[Start of Supplied data]
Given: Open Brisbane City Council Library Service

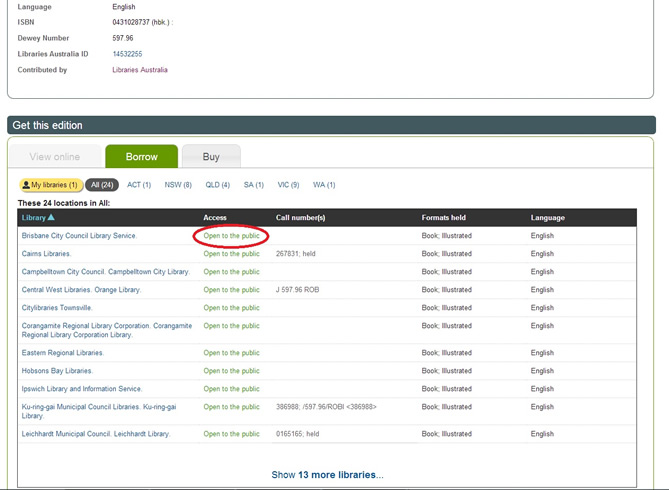Looking at the screenshot, I should 79,236.
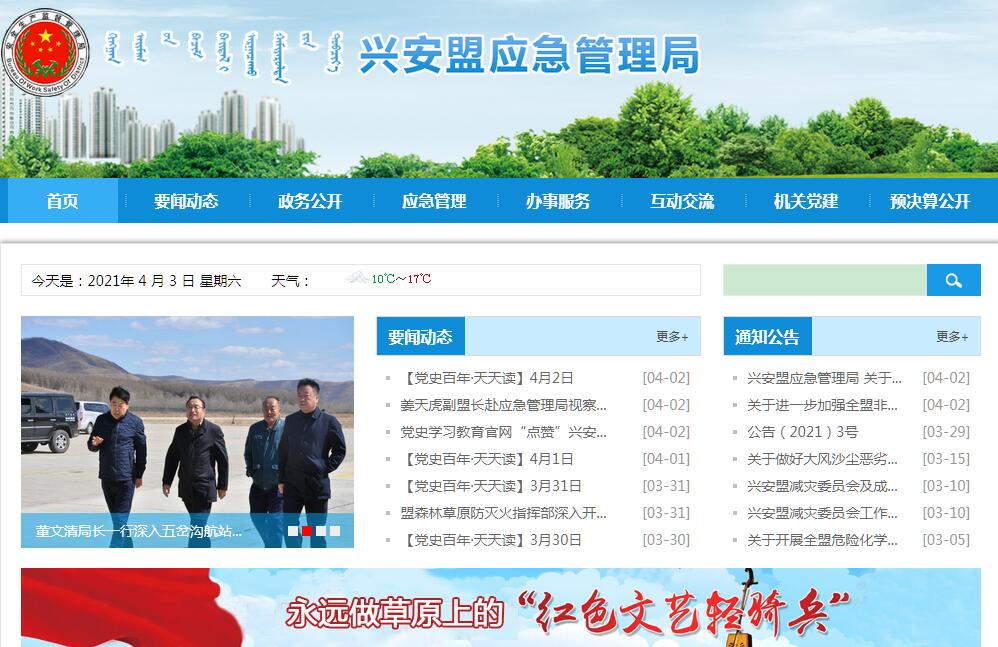Expand 更多+ in 通知公告 section
This screenshot has width=998, height=647.
[952, 337]
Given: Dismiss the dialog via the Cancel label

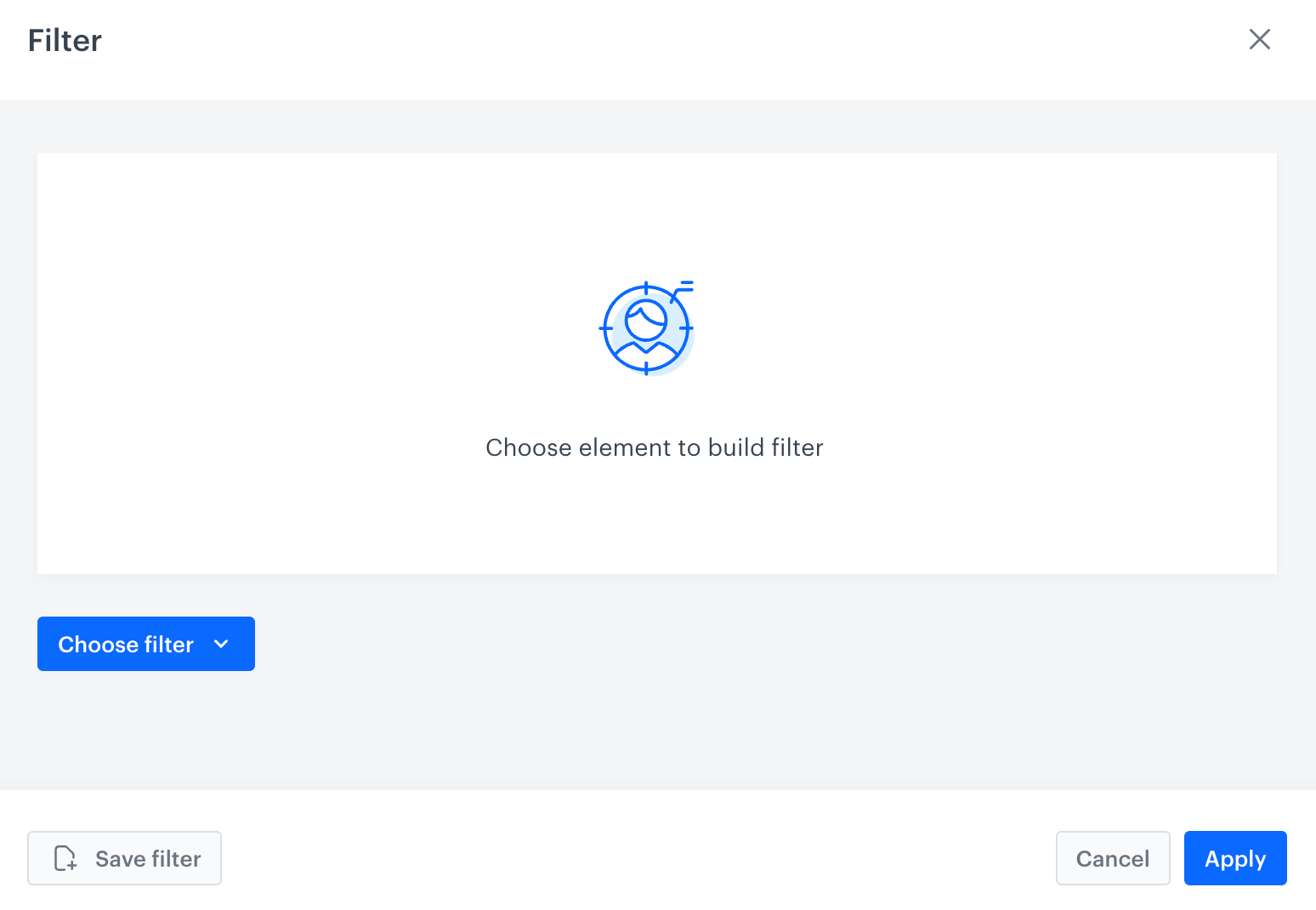Looking at the screenshot, I should pyautogui.click(x=1112, y=859).
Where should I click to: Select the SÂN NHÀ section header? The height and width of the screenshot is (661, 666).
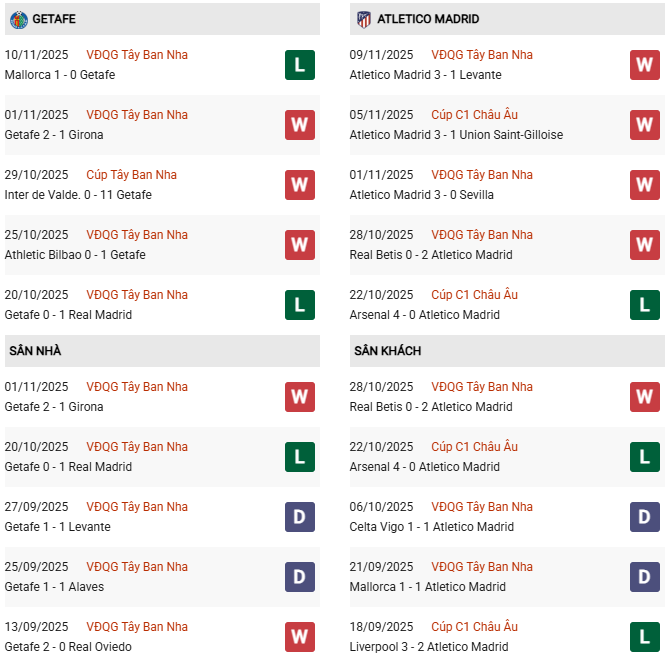click(35, 351)
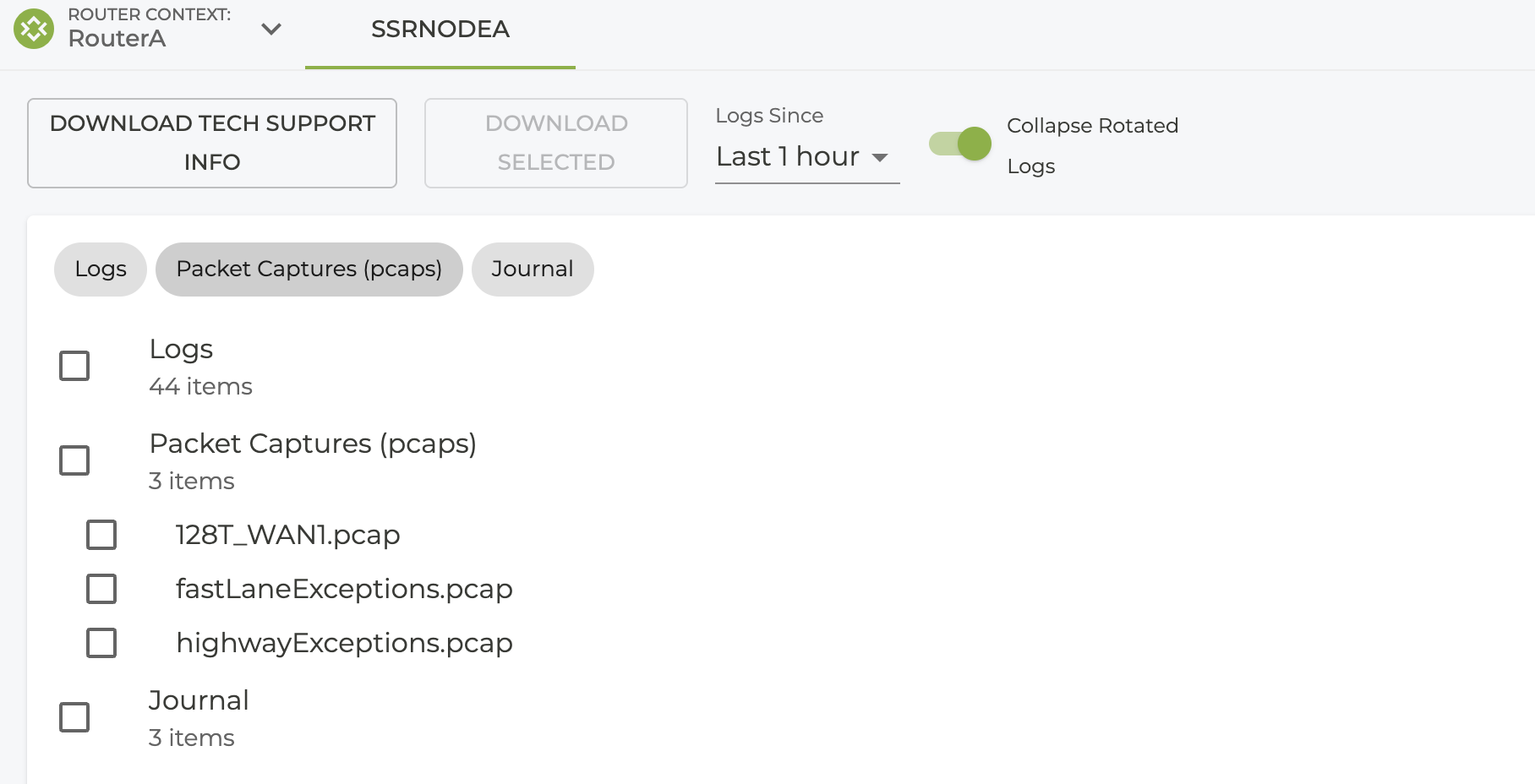
Task: Click Download Tech Support Info button
Action: coord(212,143)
[End of Supplied data]
### Exercise goal
Please edit the material above so that "Given" becomes "Instruction" everywhere it appears, keeping everything else the same and leaving the pictures out.

### Result of the exercise
Instruction: Open Brisbane City Council Library Service

Looking at the screenshot, I should 79,236.
Expand 更多+ in 通知公告 section
This screenshot has width=998, height=647.
[952, 337]
Instruction: Dismiss the dialog via the Cancel label

Looking at the screenshot, I should pyautogui.click(x=1112, y=859).
Where should I click to: Select the SÂN NHÀ section header? The height and width of the screenshot is (661, 666).
click(35, 351)
Task: Click Download Tech Support Info button
Action: coord(212,143)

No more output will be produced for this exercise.